**DATA SHOWN**
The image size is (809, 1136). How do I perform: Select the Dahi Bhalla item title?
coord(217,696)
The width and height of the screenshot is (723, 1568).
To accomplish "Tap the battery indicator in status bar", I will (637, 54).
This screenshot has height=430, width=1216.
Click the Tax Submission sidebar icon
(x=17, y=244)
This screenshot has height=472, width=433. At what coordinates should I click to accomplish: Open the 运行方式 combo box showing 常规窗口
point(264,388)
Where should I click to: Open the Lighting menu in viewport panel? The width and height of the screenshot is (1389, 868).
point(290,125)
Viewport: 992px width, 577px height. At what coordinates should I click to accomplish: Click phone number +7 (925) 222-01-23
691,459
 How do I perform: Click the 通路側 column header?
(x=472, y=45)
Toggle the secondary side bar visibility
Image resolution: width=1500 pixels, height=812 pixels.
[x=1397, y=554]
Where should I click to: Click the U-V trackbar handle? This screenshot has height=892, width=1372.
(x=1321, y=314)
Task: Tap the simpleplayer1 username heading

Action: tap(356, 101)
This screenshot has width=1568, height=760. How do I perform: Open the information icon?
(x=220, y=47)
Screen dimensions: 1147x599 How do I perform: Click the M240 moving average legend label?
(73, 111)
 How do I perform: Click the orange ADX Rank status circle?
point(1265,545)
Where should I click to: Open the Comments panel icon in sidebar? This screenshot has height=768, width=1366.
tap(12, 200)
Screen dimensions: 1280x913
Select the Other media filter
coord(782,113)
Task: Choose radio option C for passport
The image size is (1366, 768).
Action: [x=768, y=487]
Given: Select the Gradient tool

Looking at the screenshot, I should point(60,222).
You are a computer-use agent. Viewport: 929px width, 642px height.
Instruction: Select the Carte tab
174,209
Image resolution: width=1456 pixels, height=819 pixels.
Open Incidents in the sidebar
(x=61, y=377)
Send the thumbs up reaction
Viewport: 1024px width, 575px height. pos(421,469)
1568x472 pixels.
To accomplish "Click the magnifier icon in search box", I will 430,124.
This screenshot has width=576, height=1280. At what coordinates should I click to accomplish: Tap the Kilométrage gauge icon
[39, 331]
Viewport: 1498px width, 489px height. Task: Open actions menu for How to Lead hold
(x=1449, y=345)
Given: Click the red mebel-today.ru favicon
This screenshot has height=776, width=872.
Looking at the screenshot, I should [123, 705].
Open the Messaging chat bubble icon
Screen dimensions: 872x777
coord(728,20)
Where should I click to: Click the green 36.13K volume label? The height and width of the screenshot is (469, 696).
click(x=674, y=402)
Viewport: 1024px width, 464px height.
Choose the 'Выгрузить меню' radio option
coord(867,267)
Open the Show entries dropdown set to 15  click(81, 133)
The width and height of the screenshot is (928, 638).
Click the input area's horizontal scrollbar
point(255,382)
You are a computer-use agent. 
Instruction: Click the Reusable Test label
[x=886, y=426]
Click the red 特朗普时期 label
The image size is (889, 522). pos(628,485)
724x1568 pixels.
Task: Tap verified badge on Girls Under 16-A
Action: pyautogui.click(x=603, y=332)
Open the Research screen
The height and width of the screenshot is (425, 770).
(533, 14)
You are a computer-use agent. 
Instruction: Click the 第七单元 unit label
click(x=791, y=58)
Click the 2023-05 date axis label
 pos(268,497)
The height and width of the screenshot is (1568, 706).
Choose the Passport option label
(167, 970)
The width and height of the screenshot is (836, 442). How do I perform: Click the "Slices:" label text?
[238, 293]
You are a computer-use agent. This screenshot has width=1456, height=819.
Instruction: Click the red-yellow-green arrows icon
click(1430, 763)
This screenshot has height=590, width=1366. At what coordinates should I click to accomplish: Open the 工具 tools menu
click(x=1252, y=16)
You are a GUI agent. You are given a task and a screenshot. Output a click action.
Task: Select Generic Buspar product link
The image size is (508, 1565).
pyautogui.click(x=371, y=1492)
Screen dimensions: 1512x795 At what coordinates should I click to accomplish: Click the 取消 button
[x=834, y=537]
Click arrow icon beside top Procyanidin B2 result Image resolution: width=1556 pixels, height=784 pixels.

**TASK INSTRUCTIONS**
Please render the records as a numbered list, from the line with "This screenshot has width=576, height=1280." up to and including the line with "coord(728,20)", leaving out blank lines.

**IN RESPONSE**
1. This screenshot has width=576, height=1280. At what coordinates should I click to accomplish: Tap the Kilométrage gauge icon
2. [39, 331]
3. Viewport: 1498px width, 489px height. Task: Open actions menu for How to Lead hold
4. (x=1449, y=345)
5. Given: Click the red mebel-today.ru favicon
6. This screenshot has height=776, width=872.
7. Looking at the screenshot, I should [123, 705].
8. Open the Messaging chat bubble icon
9. Screen dimensions: 872x777
10. coord(728,20)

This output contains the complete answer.